What the task asks
Reproduce each of the following items verbatim, omitting the pictures.

-- BEGIN --

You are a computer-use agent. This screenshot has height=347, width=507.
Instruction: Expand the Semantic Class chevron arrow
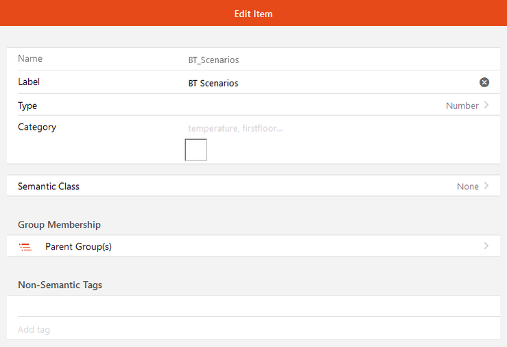(486, 186)
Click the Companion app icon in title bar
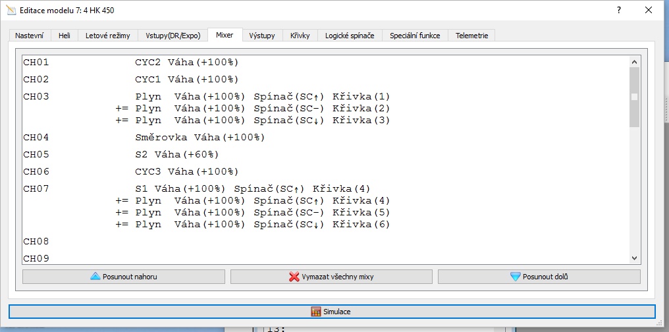Viewport: 669px width, 332px height. pos(11,11)
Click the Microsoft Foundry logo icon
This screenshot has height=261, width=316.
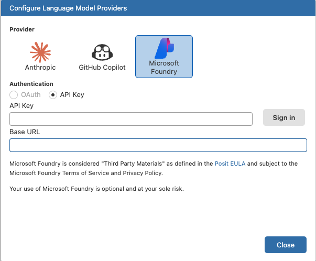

-- END --

The output
You are a computer-use agent. This screenshot has height=347, width=507.
Instruction: Expand the Semantic Class chevron arrow
(486, 186)
Click the Companion app icon in title bar
Viewport: 669px width, 332px height. pos(11,11)
Click the Microsoft Foundry logo icon
This screenshot has height=261, width=316.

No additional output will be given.